By Sgt. Gregory Solman
Because non-paid active duty in the California State Military Reserve is regarded by the Internal Revenue Service as a form of volunteer service, some of the expenses associated with CSMR service can be deducted from individual returns (by those who itemize) “exactly as any other charitable work,” says Sgt. Wahba Farag, president and CEO of TaxMaster of California in Glendale.
Although most taxpayers cannot deduct the cost of commuting to their workplace, volunteers for specified organizations may deduct mileage expenses from their home to their base on drill days, or to any place they visit while on official duty. Obviously, members can’t double-count miles for which they will be reimbursed from State active duty, except where there is a difference between the reimbursement rate and the charitable mileage rate applicable to the duty period. For the current rate and any other tax questions, consult the IRS or a tax professional for guidance beyond the broad guidelines of this article, Farag cautions.
When calculating mileage, do not generate the figures on a computer record, using a program like a spreadsheet.
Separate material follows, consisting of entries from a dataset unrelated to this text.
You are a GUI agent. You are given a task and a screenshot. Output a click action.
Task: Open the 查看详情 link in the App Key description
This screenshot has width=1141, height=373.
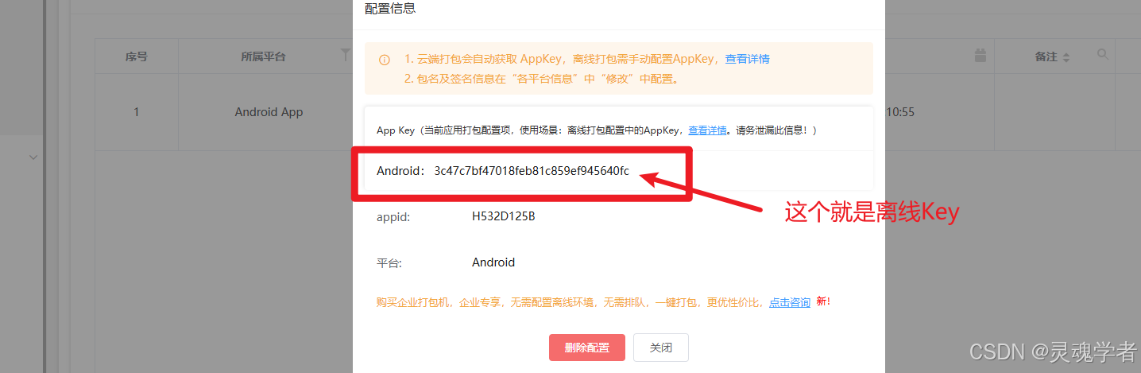pyautogui.click(x=707, y=130)
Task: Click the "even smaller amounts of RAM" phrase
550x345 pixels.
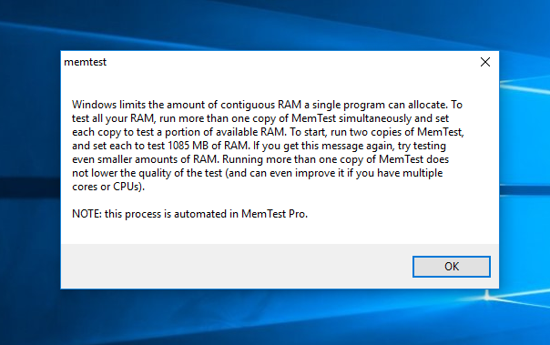Action: coord(145,159)

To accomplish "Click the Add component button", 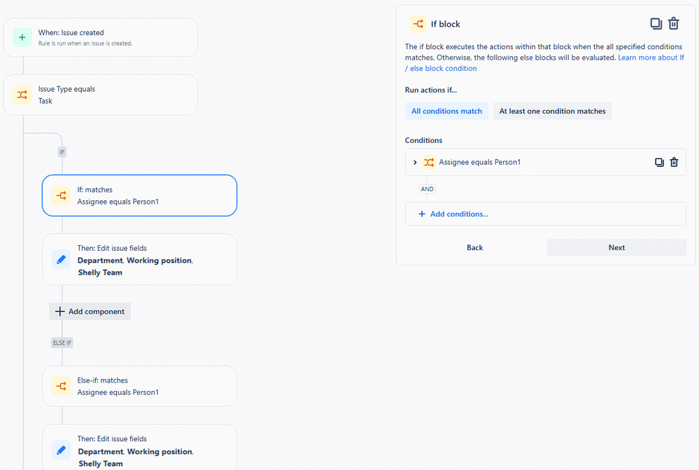I will coord(90,311).
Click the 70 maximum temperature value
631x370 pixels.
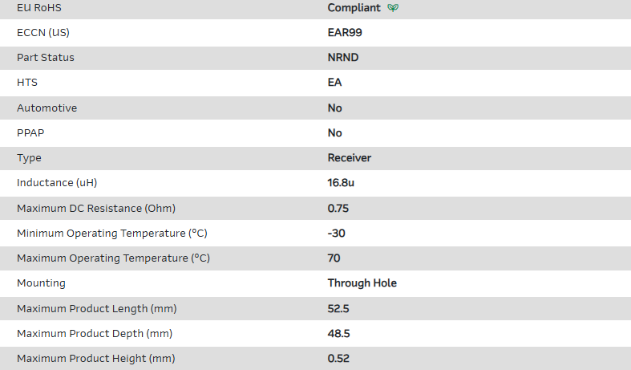click(x=334, y=258)
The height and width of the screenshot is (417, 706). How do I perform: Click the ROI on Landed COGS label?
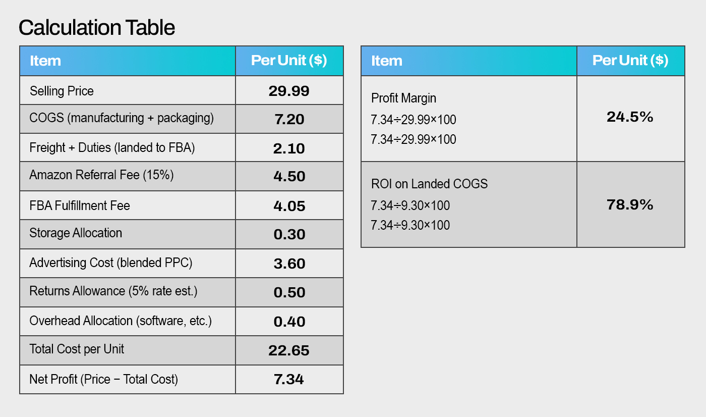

Rather, go to an office supply store and obtain a mileage record book (about $6) that is formatted to prevent users from manipulating the mileage to suit a desired outcome, either in advance or after the fact. The preferred record of mileage, according to the IRS, is an actual odometer reading with the start and end, not a Google map or any other Internet based estimate of the distance between places. Farag says the IRS would probably consider sign ins to activities such as duty days as a reasonable proof in replacement of lost or destroyed travel records.
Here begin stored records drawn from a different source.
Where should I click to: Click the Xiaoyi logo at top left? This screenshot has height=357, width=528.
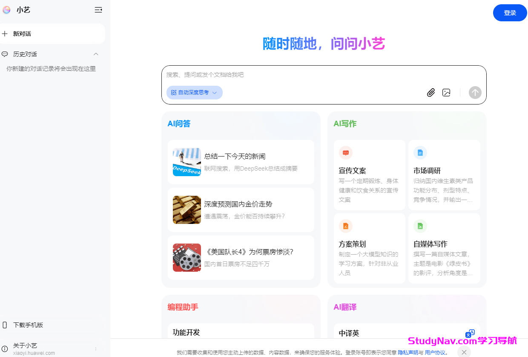[6, 9]
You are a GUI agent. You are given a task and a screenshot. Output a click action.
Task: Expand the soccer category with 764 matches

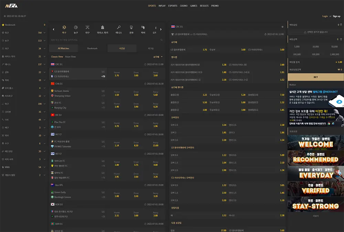click(x=44, y=33)
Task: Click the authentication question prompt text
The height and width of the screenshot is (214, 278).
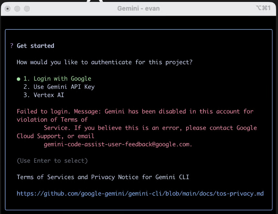Action: coord(104,62)
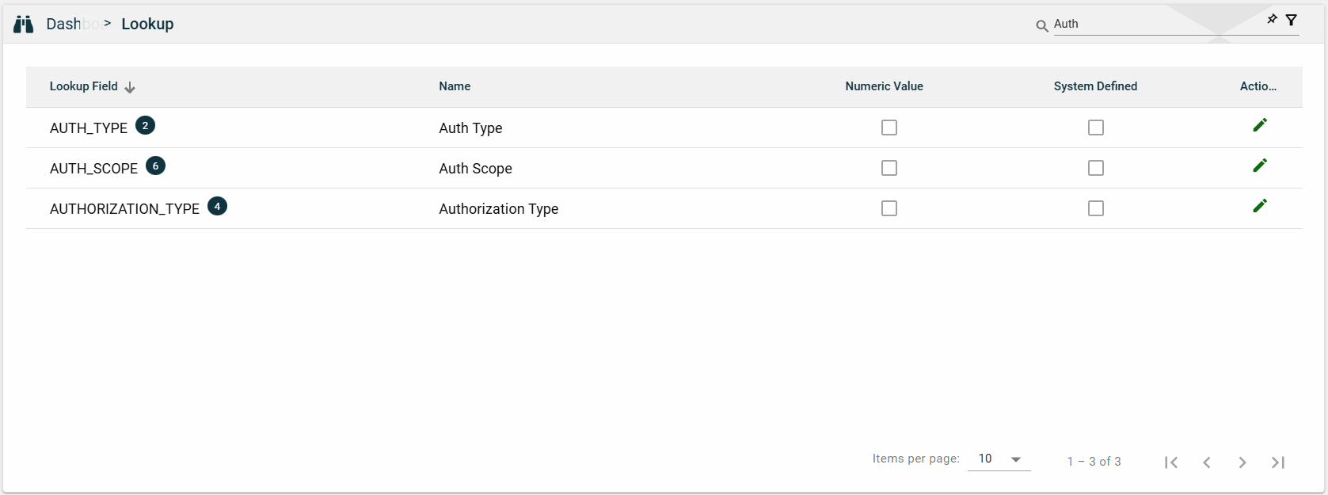Click the AUTHORIZATION_TYPE lookup field text
This screenshot has width=1328, height=495.
(124, 209)
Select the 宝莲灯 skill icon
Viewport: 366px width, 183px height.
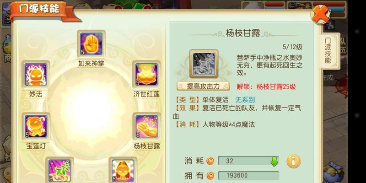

Soldiers might also consider maintaining a personal journal or desk calendar in which the taxpayer writes down the purpose of the trip, the principals visited, and nature of the activity, says Sgt. 1st Class Robert Davison, retired corporate and personal income tax preparer.
With regard to uniform items, soldiers must include their yearly uniform allowance as income as well as any active-duty pay (Form 1099-Misc.). However members could deduct the difference between the cost of necessary uniform items they purchased out of pocket versus what was reimbursed from the annual state uniform fund.
Farag says the IRS permits some depreciation of capital equipment and deductions for expendables under certain circumstances. If, for example, a soldier buys coffee for his group, or provides stationery for her unit, or adds a research item to the library, that is likely deductible. The IRS rule of thumb to remember: Are the expenses “reasonable and ordinary?” But Farag considers that an area in which soldiers should consult their own tax professionals. Likewise, the use of a particular laptop computer or projector for presentations could be potentially depreciated based upon the percentage of its use dedicated to CSMR business. “If it’s multipurpose, say you use the computer for other things, you could allocate a certain price per hour to the [CSMR] equipment use and depreciate the scheduled duty life, which is usually three to five years,” Farag says.
Deducting meals on drill days, even if soldiers live very far from their base of operations, or during active-duty call up, is “ambiguous,” Farag says. “If I have to stay away from home for a few days, certainly. But the rules for meals are way too complicated to construct a general guideline.”
Davison says that there are other items that can be reasonably deducted: ID pouch pockets; boot care products; field equipment, such as knee and elbow pads, rucksacks, Kevlar helmets and load-bearing vests; on-base or off-base living expenses for staying on or near a base for extended training.
Davison says that soldiers should not be shy away from taking legitimate deductions, but be cautious about allocating percentages of expenses between private and CSMR use. “Generally, that practice exposes the taxpayer to increased IRS scrutiny.”